The southern Utah - Colorado border area is known for uranium mainly in continental sandstones of the Salt Wash Member of the Upper Jurassic Morrison Formation. In 1898 uranium was first identified from the southwestern Colorado area but the deposits were sought primarily for their radium content. Early research was done be Pierre Curie and Marie Sklodowska Curie using radium concentrates from these ores for their work in France. Ores found later in the Congo (Shinklobwe Mine and others, about 1912) were characterized as being higher grade than Colorado ores, which caused the industry in Colorado to slacken. The recognition of the accompanying ferroalloy metal vanadium in the uranium ores led to a reopening of the mines. Tailings were located on a small island in the middle of the San Miguel River near the later town of Uravan after the metallurgical processing and recovery of vanadium.

Present day Uravan and the San Miguel River as seen from SM-18 (note the islands). © Doug Piper 2005

Note from Doug Piper: It is interesting to compare the above photo with my memories from a visit to Uravan in the late 60's. In the late 60's, Uravan was s small town covered everywhere with yellow dust - most memorable was the yellow dust. For more information on the history of Uravan including photos go to www.uravan.com/uravan.

In 1942 the intensely focused Manhattan Project sought uranium from all sources and the first available were the milled vanadium tailings - containing uranium. With the Hiroshima and Nagaski bombings ending WWII, the Cold War was on, and uranium prospecting and mining boom in the area regulated by the Atomic Energy Commission (AEC) continued until 1968. Uranium demand continued until the Three Mile Island and later Chernobyl incidents slowed nuclear plant development. Finally in the beginning years into this century, uranium prices bottomed out with the release of nuclear weapons stockpiles. With the consumption of these sources, present day prices are on the rebound to about 75% of the peak highs of 1980.

SM-18 Mine

This mine was acquired under the AEC lease program. It had originally been patented in 1926 for the contained vanadium as the Wright Mine. The ores mined are in the uppermost of three essentially flat-lying sandstone beds. The sandstones total about 300 feet thickness separated by mudstones.

The original uranium source is believed to be volcanic ash. The ash, erupted from volcanics to the north, was transported as airfall, and was deposited on continental sand and muds. Uranium, mobilized during the devtitrification of the glass, was by circulated by meteoric water and reduced by organic detritus.

The ratio of U:V at this mine is about 1:5. Farther south vanadium content increases the ratio to as high as 1:20. Uranium grades in the mine range from 0.2 to 0.25 per cent U3O8 and vanadium grades are approximately 1.3% V2O5. The mine has between 20,000 to 300,000 tons of reserves. Reserves in the mine are based on core drilling from the top side of Spring Creek Mesa (abbreviated as SM, and incorporated into the current mine name - SM-18). Several of these vertical core and rotary drill holes could be seen in the stope faces examined.

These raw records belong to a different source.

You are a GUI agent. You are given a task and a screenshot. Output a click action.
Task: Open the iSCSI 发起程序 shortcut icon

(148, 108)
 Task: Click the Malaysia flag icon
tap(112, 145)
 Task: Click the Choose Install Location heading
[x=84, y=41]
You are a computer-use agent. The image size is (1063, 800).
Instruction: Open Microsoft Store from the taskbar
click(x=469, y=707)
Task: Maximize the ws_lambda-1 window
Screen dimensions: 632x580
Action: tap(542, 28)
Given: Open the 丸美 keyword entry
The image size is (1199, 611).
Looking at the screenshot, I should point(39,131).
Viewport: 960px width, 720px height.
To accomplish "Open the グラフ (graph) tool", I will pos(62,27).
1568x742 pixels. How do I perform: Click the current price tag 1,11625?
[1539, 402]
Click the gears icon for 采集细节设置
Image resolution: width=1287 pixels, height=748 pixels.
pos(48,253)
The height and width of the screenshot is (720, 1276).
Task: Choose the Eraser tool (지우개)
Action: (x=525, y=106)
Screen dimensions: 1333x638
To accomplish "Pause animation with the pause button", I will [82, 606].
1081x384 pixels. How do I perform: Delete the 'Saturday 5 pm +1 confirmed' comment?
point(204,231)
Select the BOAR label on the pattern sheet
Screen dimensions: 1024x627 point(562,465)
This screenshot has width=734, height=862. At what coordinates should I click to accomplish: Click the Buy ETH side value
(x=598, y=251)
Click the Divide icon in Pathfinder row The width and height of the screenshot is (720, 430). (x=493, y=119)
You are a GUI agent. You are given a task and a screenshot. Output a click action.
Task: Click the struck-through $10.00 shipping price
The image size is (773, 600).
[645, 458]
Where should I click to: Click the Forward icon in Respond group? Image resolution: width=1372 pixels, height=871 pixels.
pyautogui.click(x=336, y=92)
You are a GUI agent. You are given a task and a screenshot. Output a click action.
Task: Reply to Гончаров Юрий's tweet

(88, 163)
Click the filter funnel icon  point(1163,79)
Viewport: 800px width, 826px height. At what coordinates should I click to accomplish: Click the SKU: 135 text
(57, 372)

Primary minerals identified here are uraninite, pitchblende, and montroseite in addition to minor sulfides of galena, sphalerite, and chalcopyrite. Upon contact with moist mine air visible yellow carnotite, a secondary mineral, forms as a crust on the primary black mineralization. Locally grades are as high as 2 percent U3O8. Uranium appears to be localized by organic detritus which act as reductants to precipitate uraniferous minerals at short travel distance laterally, coincident with soft sediment dewatering prior to lithification. This is a rather different orogenesis than the hydrologic models developed for the oxidation - reduction interface mineralization concepts developed in the Wyoming sedimentary formation basins.

Exploration

Cotter Corporation, which is now a General Atomics subsidiary, has drilled to as deep as 650 feet from surface in previous years. Ore delineation drilling was on 100-foot centers looking for thicker sands with reduced appearance. Most of the surface drilling was by rotory air. Drilling was followed up by truck mounted borehole gamma probes. Drill hole spacing at 100 -foot centers is not tight enough to fully delineate significant orebodies, and consequently ore horizons are followed underground along stratigraphic markers. Exploratory drifts are developed to further delineate the extent of subsurface mineralization.

Production

Cotter Corporation has a total of four producing mines in the Uravan Mineral Belt. In addition to the SM-18 Mine at Uravan, they have three underground mines to the south on the Monogram Mesa which are the JD-6, JD-8 and JD-9 Mines. The SM-18 Mine produces 150 tons/day and the remaining three active mines produce approximately 350 tons/day. The ores are trucked about 300 miles to the Canon City Mill for processing. Currently, Cotter Corporation is driving a 1,380-foot decline in the Slick Rock District on the south end of the Uravan Mineral Belt near Egnar. This mine, SR-11, may be in production in the later part of 2006.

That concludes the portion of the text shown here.